Литмир - Электронная Библиотека

Кришан Чандар

Дорога ведет назад

Дорога ведет назад

ЧАСТЬ 1

Дикарь, как все его звали на деревне, был молодой парень, ладно скроенный, всегда веселый и беззаботный. Отец не раз пытался направить сына на путь истинный, но, как это обычно бывает с мальчишками, у которых матери умерли рано, душа его не лежала к дому. Он целыми днями блуждал по лесу и не представлял себе, как можно с утра до позднего вечера, словно бык, ходить за плугом. Какие только уловки он не придумывал, чтобы сбежать с поля!

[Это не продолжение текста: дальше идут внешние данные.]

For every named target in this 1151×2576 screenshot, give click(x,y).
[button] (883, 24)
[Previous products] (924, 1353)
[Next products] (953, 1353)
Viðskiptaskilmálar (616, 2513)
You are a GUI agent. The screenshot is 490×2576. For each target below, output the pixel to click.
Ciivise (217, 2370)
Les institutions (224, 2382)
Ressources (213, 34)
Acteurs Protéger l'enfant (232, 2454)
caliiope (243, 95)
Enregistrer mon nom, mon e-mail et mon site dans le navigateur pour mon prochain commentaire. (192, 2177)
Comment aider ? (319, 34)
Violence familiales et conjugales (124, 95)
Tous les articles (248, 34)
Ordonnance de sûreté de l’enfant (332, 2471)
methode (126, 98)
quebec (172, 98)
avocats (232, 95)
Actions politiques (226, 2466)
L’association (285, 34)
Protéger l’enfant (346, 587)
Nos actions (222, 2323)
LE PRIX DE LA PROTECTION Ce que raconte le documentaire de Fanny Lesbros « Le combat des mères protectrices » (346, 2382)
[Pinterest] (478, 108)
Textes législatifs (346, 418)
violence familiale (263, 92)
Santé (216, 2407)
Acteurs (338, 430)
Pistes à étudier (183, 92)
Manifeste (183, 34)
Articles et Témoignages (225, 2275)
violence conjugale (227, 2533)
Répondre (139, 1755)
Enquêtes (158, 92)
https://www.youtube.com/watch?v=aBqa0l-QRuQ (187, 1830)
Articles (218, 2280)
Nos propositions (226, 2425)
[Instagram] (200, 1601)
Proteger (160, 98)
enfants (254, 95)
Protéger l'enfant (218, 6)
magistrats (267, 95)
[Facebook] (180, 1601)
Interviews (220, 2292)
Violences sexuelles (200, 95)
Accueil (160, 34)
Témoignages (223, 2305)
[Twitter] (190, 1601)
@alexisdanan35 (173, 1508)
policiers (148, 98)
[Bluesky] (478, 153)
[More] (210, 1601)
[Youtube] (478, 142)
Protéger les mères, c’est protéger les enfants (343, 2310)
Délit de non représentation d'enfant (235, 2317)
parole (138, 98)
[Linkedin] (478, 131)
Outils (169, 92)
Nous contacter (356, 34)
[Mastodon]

Больше всего на свете он любил лес. Их деревня была расположена на горном плато; выше начинался густой лес, а внизу, разрезая горы, лентой вилась шоссейная дорога. Дикарю нравились и лес, и эта дорога. Он мог без устали бродить по лесу, и как горожане знают улицы, переулки, тупики в родном городе, так он знал в нем каждое деревце, каждую нору, определял зверей по шороху их шагов, знал, что в полдень никого из них не увидишь у ручья, бегущего в чаще леса, потому что в это время приходит на водопой тигр. Дикарь знал, что весной, когда на виноградных лозах, обвивающих сосны, наливаются соком блестящие сладкие ягоды, медведи покидают свои берлоги высоко в горах и спускаются вниз в поисках меда, винограда и орехов. Весной ярко светит солнце и в лесу все погружено в легкую зеленоватую дымку, невинные фиалки удивленно оглядываются вокруг своими несколько испуганными глазками, а в лунные ночи в зарослях высокой травы, опьяненные их свежим запахом, исполняют свой прекрасный танец стройные лани. В такие ночи Дикарю почему-то хотелось плакать, он и сам не понимал почему.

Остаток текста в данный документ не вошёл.